Matt Coe at One World Design & Manufacturing Group explains how reusable self-injection training devices are the smart money approach to building patient confidence and compliance

For years Syms clothing retail chain has touted that “an educated consumer is our best customer”. In the same way, an educated patient is the best patient – the patient voted most likely to succeed and experience better health outcomes as a result of their improved adherence.

The issue of patient non-compliance is not a new one; pharmaceutical companies have been struggling with this mounting problem for a long time. The economic cost of noncompliance is well into the billions each year, with $100 billion being the figure most often thrown around. However, emerging statistics suggest that the impact of non-adherence could be as high as $300 billion in resulting healthcare costs (1).

Understandably, the need for educating and training patients is felt most in the therapeutic areas where treatment calls for selfinjection. Rheumatoid arthritis, multiple sclerosis (MS), diabetes, as well as hormone replacement therapies and emergency drugs (such as those needed for migraine and anaphylactic shock), are just some of the conditions that require patients to perform injections. Anxiety is common in patients new to the experience and can often result in poor adherence. This cause and effect is even seen in therapeutic areas where one would expect patients to be highly motivated to adhere to their treatment. Despite patient awareness of the potentially debilitating nature of MS, long-term adherence to therapy is known to be poor (2).
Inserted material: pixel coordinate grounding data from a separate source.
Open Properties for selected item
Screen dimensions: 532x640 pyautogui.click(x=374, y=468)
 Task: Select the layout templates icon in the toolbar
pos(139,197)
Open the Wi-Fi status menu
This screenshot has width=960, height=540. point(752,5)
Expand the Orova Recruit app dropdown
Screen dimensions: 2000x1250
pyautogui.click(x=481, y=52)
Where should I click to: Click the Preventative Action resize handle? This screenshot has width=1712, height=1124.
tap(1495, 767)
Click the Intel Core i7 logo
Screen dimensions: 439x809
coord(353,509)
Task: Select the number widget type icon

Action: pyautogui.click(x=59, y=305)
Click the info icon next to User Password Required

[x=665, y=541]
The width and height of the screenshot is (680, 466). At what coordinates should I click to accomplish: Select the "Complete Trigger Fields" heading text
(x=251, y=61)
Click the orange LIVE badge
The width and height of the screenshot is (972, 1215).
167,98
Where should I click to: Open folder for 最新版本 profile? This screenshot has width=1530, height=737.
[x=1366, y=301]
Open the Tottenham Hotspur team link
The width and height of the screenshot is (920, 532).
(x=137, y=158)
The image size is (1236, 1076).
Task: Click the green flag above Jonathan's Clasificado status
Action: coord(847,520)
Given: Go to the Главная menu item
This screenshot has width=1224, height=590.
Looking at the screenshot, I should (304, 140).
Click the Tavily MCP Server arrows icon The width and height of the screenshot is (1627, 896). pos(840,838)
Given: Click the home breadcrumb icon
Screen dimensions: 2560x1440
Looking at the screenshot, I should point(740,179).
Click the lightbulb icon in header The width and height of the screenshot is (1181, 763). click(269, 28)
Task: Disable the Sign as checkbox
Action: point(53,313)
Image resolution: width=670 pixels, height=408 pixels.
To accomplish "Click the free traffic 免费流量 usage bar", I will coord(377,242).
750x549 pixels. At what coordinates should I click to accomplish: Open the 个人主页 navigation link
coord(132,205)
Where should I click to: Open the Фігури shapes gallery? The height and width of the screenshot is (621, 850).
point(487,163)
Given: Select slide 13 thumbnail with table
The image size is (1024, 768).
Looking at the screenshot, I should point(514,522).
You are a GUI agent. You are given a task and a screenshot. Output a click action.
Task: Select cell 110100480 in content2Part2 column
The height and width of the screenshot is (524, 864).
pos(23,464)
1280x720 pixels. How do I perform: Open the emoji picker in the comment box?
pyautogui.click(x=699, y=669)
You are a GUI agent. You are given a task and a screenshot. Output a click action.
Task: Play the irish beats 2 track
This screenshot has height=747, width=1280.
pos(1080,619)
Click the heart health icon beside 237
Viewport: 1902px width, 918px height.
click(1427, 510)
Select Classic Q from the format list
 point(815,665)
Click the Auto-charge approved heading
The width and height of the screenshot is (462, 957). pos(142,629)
Studies have shown that anxiety over self-injection can be a strong predictor of discontinued treatment in patients. For patients being treated for MS, the drop off in adherence can occur as early as six months (2).

THE PROBLEM WITH NON-COMPLIANCE

We all know the ramifications of non-compliance: reduced drug efficacy, poor health outcomes, as well as increased healthcare costs brought about by relapses, additional hospital time, and a variety of other factors. The emergence of auto-injectors, prefilled syringes and pre-filled injection pens is testament to the industry’s desire to help patients become more comfortable with the self-injection process. In fact, pharmaceutical companies invest a tremendous amount of time and money in research and development addressing the human factors related to injections, studying factors such as the amount of force required to administer the injection. For patients suffering from arthritis, the inability to actuate a pen or syringe can be a deal breaker with regards to treatment. Other ergonomic factors are also considered when designing and engineering these devices: orientation – which side of the pen is up or down, are patients overwhelmed or intimidated by the appearance of the device, and is it too complicated to understand? And so it goes – feedback from focus groups, revision after revision, until finally a design is agreed on.

PATIENT TRAINING

While these more sophisticated injection devices may be better suited to the needs of the user, the bottom line is that they still require patient training. Most current training sessions involve costly one-time use solutions. A training auto-injector, for example, is typically identical to the actual auto-injector minus the medication. Because these training devices are manufactured on the same production line that is used for producing the real auto-injectors or pens, pharma companies incur all the same costs associated with the stringent manufacturing of regulatory devices – which results in the price of the trainer costing the same amount as the actual device.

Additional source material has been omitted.